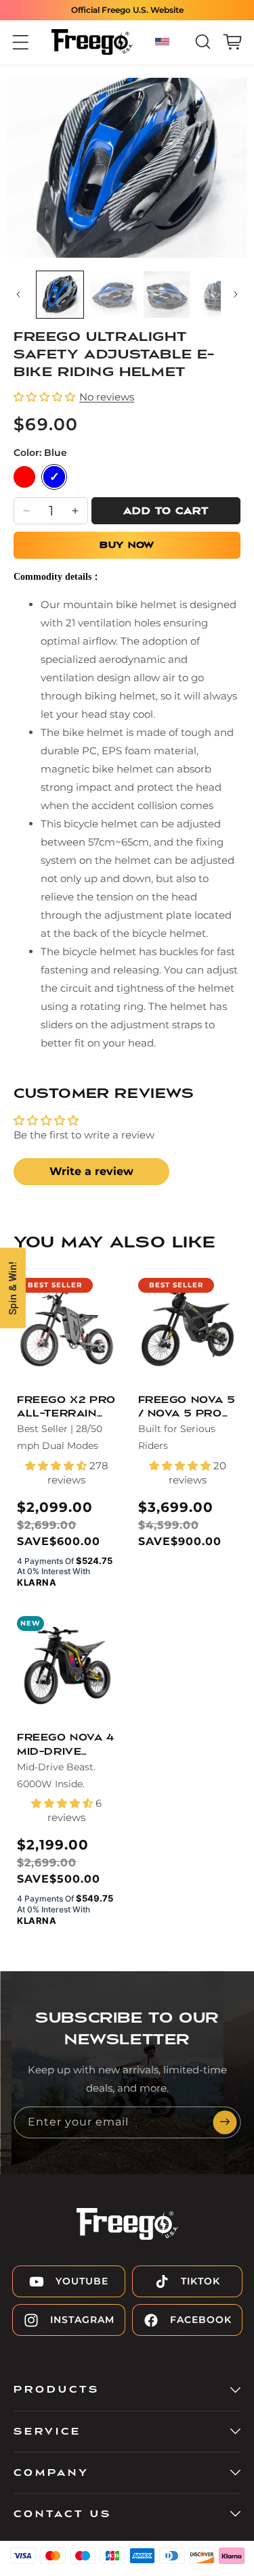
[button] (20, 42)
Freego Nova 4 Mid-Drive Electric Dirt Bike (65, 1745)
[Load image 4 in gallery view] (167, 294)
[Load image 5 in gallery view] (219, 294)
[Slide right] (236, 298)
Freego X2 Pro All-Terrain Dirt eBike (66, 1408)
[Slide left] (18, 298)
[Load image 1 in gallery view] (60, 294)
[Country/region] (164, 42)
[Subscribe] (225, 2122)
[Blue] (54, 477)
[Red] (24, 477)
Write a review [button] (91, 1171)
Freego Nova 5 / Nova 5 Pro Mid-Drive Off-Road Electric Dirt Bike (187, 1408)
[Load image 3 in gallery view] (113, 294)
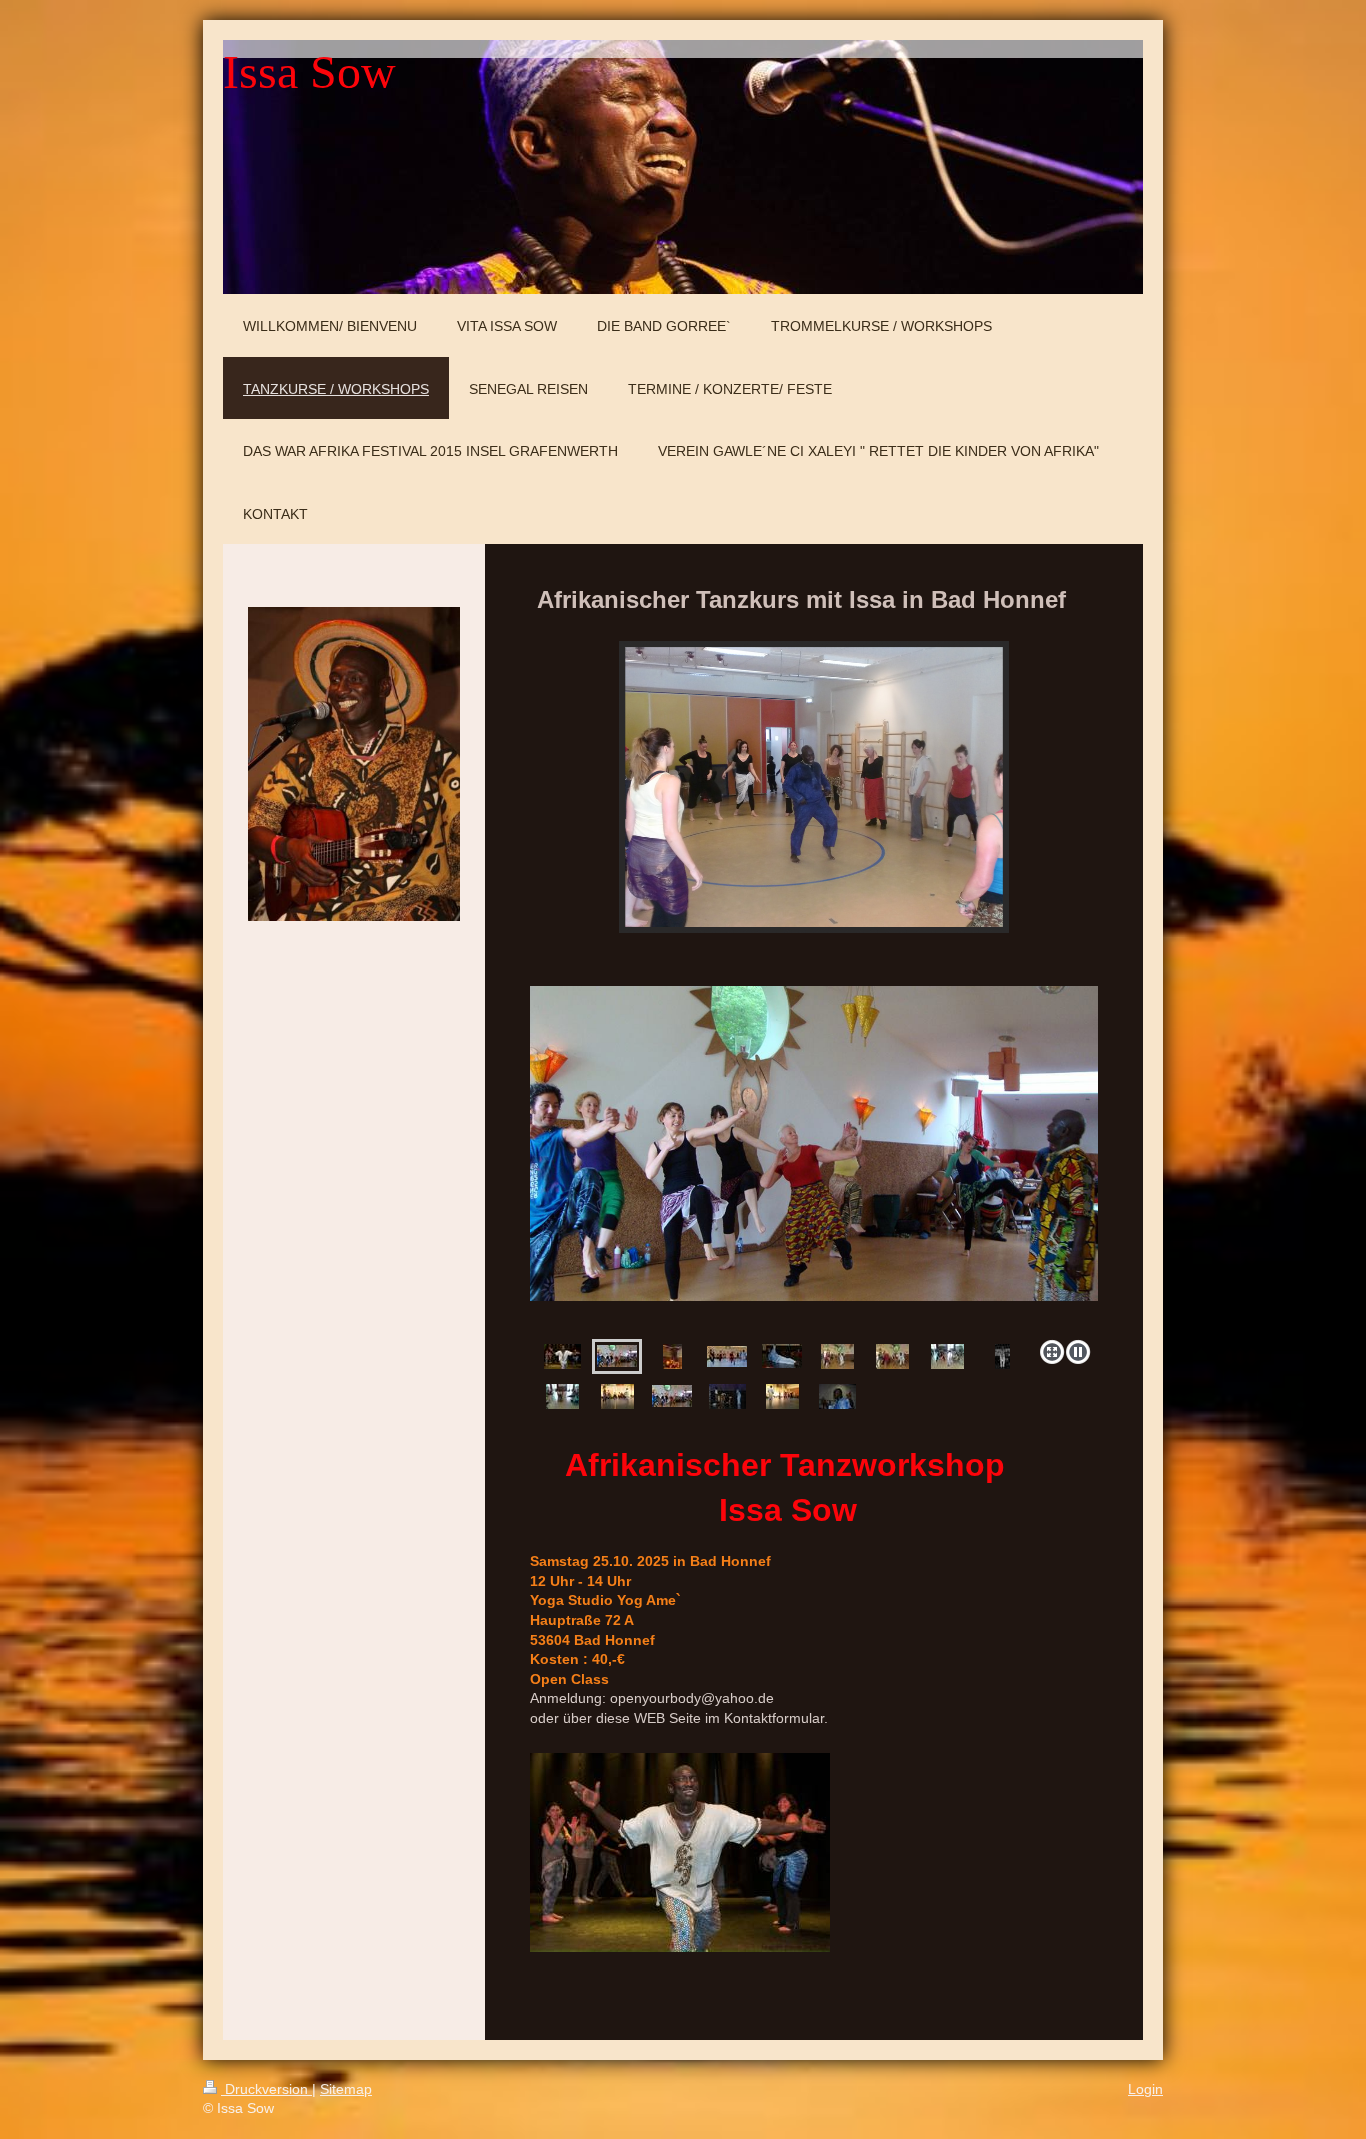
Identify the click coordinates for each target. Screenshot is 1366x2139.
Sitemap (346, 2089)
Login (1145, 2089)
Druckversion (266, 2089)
──────────────────────────────
■ **Exercise objective**
The listing above should be repeated word for word, with every image left out.

■ **Task output**
[button] (20, 42)
Freego Nova 4 Mid-Drive Electric Dirt Bike (65, 1745)
[Load image 4 in gallery view] (167, 294)
[Load image 5 in gallery view] (219, 294)
[Slide right] (236, 298)
Freego X2 Pro All-Terrain Dirt eBike (66, 1408)
[Slide left] (18, 298)
[Load image 1 in gallery view] (60, 294)
[Country/region] (164, 42)
[Subscribe] (225, 2122)
[Blue] (54, 477)
[Red] (24, 477)
Write a review [button] (91, 1171)
Freego Nova 5 / Nova 5 Pro Mid-Drive Off-Road Electric Dirt Bike (187, 1408)
[Load image 3 in gallery view] (113, 294)
Identify the click coordinates for each target. Screenshot is 1366x2139.
Sitemap (346, 2089)
Login (1145, 2089)
Druckversion (266, 2089)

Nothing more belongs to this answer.